Your objective
Where the string "حاسبة" occurs in a line of the entries below, copy that line.

Exercise materials
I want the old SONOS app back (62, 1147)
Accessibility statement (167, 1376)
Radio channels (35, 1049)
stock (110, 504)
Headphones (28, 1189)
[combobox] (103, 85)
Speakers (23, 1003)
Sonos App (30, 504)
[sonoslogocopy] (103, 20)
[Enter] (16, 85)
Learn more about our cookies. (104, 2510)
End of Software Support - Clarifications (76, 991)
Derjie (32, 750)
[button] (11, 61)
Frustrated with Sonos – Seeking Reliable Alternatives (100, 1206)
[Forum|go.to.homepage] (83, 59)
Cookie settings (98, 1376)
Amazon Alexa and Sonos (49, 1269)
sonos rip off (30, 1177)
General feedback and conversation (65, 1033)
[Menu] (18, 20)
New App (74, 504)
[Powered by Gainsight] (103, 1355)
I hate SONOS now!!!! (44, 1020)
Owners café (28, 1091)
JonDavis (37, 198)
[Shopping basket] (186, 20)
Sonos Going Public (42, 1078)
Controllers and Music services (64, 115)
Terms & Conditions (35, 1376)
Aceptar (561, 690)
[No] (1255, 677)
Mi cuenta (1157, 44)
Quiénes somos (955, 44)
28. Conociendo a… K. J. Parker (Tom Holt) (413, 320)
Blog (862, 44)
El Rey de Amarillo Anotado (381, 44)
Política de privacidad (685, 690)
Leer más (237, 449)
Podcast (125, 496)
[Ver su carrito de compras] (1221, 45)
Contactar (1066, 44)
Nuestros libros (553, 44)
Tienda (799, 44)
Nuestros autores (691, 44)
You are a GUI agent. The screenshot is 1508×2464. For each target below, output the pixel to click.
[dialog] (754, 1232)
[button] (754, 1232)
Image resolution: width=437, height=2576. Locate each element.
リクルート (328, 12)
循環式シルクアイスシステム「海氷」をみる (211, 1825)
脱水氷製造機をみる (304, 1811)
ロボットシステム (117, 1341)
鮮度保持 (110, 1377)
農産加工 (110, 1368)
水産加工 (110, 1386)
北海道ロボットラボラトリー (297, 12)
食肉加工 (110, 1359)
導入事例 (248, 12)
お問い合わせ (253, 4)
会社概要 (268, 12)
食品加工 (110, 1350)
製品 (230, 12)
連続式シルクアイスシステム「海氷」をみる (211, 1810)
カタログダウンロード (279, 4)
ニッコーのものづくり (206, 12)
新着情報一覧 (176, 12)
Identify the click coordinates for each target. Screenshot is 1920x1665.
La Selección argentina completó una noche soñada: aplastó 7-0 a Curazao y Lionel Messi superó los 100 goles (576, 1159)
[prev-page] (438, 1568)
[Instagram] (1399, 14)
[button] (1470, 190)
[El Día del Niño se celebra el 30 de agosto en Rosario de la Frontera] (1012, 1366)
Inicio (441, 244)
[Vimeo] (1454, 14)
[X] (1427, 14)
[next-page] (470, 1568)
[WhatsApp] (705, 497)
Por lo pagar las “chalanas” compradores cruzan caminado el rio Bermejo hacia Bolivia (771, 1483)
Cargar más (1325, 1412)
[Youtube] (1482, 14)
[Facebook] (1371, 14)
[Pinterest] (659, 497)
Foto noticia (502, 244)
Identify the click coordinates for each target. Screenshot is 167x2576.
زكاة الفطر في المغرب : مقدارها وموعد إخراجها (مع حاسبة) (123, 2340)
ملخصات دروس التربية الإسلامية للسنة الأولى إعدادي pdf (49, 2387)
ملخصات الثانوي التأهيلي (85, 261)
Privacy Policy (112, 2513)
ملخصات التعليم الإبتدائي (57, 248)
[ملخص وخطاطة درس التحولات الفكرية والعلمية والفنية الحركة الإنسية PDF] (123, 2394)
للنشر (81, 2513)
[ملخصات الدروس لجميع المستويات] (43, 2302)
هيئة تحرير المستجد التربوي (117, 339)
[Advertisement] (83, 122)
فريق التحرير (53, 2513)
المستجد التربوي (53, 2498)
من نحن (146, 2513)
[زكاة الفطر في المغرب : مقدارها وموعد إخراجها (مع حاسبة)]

Your response
زكاة الفطر في المغرب : مقدارها وموعد إخراجها (مع حاسبة) (123, 2340)
[زكاة الفطر في المغرب : مقدارها وموعد إخراجها (مع حاسبة)]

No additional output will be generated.